Когда начало темнеть, над рейдом кузнечиками застрекотали моторы и суда один за другим стали уходить из гавани. Этот чертов Куртмалай стоял у руля и о чем-то переговаривался с окружавшими его моряками.
Было холодно. С наступлением темноты морозец заметно начал крепчать, и я озябла.
— Где ты тут, сеструха? — раздался голос Куртмалая. — Идем, я тебя в тепло определю.
Я так обрадовалась этому, что на минуту забыла о том, что зла на старшину. Он подвел меня к какому-то люку.
— Забирайся.
Я с удовольствием нырнула в темноту, дохнувшую в лицо теплом. Здесь нельзя было даже выпрямиться во весь рост, но это не имело никакого значения. Я уселась на палубу и, отогревшись, уснула так крепко, что не услышала, как смолк стук мотора. Над головой прогрохотали шаги, люк открылся, и Куртмалай крикнул:
— Сеструха, пришли!
Я выскочила на палубу. Мы были почти у самого берега, над которым поднимался крутой обрыв. Было светло, и я не сразу поняла, что этот свет идет от ракет, медленно плывущих в небе. Там, наверху, на обрыве шла стрельба и стоял сплошной крик.
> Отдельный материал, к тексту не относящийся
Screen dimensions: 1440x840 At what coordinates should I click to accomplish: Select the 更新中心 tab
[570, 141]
На минутку мне сделалось страшно и захотелось остаться на судне. Ребята столпились на носу, готовые прыгать на берег, по мотобот встал метрах в двух от него.
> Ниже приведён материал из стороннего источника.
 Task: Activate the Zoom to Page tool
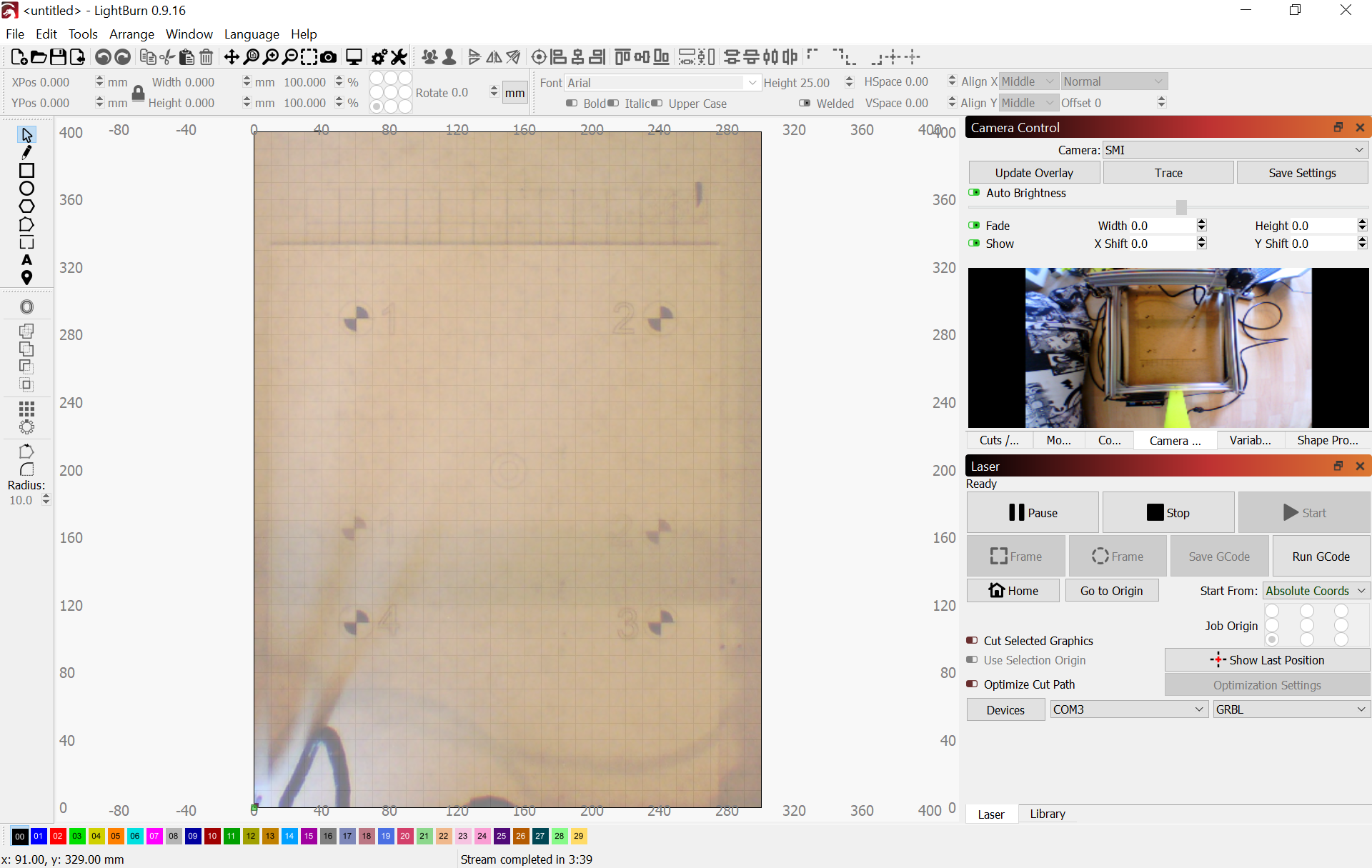click(251, 57)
— Что там еще? — заорал Куртмалай, снова вставший к рулю.
— Камни. Не подойдем, — ответили ему с носа.
Кто-то закричал:
— Эй, там, впереди, прыгай в воду, не задерживай!
У меня мороз побежал по коже. Вода-то ледяная! Кто-то из стоящих впереди моряков сказал лихо:
— Эх, была не была!
Но тут, расталкивая всех, на нос прошел Куртмалай.
— Подожди! — властно приказал он и позвал: — Михеев, Зайцев, живо сюда! Давайте трап. Прыгаем!
Никто не успел сообразить, в чем дело, как старшина мотобота со своими ребятами прыгнули в воду. Они положили трап себе на головы, придерживая его руками.
— Беги быстро! — заорал Куртмалай, и замершие было на миг люди побежали по этому живому трапу.
Когда подошла моя очередь, я больше всего боялась наступить на пальцы этим трем, стоящим в воде. Но лавина людей подхватила меня, и, забыв приказ пожилого капитана держаться возле него, я побежала со всеми туда, откуда неслись звуки боя.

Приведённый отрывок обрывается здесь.